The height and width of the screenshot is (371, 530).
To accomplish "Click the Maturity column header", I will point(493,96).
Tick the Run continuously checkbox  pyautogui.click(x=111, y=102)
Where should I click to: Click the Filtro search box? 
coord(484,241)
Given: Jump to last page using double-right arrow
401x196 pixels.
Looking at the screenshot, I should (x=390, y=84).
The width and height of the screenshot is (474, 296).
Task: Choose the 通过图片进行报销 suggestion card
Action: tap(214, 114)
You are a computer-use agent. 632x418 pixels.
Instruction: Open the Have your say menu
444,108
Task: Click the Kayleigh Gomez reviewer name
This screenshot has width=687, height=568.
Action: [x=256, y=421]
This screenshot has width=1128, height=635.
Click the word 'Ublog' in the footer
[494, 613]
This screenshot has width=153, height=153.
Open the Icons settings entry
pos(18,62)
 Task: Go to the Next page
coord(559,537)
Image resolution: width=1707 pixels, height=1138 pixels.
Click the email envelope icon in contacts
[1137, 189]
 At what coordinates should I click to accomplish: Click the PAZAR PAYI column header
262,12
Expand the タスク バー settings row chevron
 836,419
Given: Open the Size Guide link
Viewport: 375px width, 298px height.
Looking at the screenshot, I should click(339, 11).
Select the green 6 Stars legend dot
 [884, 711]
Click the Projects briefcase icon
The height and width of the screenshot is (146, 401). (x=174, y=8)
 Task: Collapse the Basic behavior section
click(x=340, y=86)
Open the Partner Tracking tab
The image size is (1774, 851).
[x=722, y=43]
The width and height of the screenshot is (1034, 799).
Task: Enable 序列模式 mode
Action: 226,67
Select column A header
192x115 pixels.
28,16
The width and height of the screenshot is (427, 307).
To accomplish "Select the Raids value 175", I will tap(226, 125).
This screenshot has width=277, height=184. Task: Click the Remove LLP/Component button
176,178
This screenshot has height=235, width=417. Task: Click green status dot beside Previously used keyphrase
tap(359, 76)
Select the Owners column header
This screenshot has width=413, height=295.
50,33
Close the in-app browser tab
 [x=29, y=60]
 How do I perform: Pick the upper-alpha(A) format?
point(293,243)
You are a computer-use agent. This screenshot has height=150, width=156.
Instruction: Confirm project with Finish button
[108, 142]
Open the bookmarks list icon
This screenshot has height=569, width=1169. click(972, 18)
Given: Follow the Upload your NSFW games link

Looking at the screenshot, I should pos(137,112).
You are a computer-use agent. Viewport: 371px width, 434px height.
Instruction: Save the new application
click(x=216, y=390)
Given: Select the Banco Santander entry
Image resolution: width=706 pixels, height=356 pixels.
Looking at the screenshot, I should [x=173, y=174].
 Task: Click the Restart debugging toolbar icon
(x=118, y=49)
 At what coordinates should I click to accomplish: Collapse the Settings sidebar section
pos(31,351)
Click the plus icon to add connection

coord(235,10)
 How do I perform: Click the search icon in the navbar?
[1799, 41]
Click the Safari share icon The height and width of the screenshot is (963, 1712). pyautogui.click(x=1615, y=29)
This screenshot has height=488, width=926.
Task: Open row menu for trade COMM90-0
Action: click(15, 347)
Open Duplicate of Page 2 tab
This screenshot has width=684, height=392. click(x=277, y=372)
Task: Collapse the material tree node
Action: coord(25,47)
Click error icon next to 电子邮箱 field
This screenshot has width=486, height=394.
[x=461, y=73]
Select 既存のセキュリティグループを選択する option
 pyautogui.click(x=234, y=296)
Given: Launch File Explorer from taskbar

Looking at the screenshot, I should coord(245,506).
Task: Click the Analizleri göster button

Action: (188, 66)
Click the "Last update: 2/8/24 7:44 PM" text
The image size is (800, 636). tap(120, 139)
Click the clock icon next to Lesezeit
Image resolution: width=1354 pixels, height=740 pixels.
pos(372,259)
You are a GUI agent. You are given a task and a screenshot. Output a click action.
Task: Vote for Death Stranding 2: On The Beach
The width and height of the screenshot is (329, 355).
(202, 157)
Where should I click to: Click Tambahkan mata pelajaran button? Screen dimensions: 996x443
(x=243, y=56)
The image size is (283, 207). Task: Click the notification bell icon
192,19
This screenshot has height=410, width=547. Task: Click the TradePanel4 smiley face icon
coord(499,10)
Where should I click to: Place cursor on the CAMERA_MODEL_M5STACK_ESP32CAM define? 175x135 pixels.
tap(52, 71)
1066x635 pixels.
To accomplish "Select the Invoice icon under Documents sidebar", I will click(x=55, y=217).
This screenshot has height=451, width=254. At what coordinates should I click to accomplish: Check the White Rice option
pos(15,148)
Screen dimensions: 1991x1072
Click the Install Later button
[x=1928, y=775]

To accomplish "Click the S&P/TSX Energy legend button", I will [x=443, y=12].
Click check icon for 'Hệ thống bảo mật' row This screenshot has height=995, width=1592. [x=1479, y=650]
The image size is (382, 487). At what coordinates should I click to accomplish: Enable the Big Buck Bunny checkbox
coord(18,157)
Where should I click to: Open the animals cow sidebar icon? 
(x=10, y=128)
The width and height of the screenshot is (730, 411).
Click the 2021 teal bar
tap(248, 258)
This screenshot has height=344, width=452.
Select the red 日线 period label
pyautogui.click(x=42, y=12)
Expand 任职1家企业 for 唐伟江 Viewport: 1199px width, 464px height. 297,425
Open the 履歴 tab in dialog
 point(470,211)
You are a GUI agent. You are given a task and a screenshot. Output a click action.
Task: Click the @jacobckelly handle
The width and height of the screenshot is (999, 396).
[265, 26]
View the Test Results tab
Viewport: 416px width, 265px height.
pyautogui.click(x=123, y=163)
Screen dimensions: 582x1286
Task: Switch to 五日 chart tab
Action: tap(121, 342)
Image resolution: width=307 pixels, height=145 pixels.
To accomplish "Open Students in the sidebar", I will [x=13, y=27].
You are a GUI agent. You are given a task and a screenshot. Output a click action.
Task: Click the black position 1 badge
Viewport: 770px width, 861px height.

Task requirements: Please pull out every line of the listing above that contains the string "column", matching case exactly.

Reply:
To accomplish "Click the Maturity column header", I will point(493,96).
 At what coordinates should I click to accomplish: Click the PAZAR PAYI column header
Select column A header
Select the Owners column header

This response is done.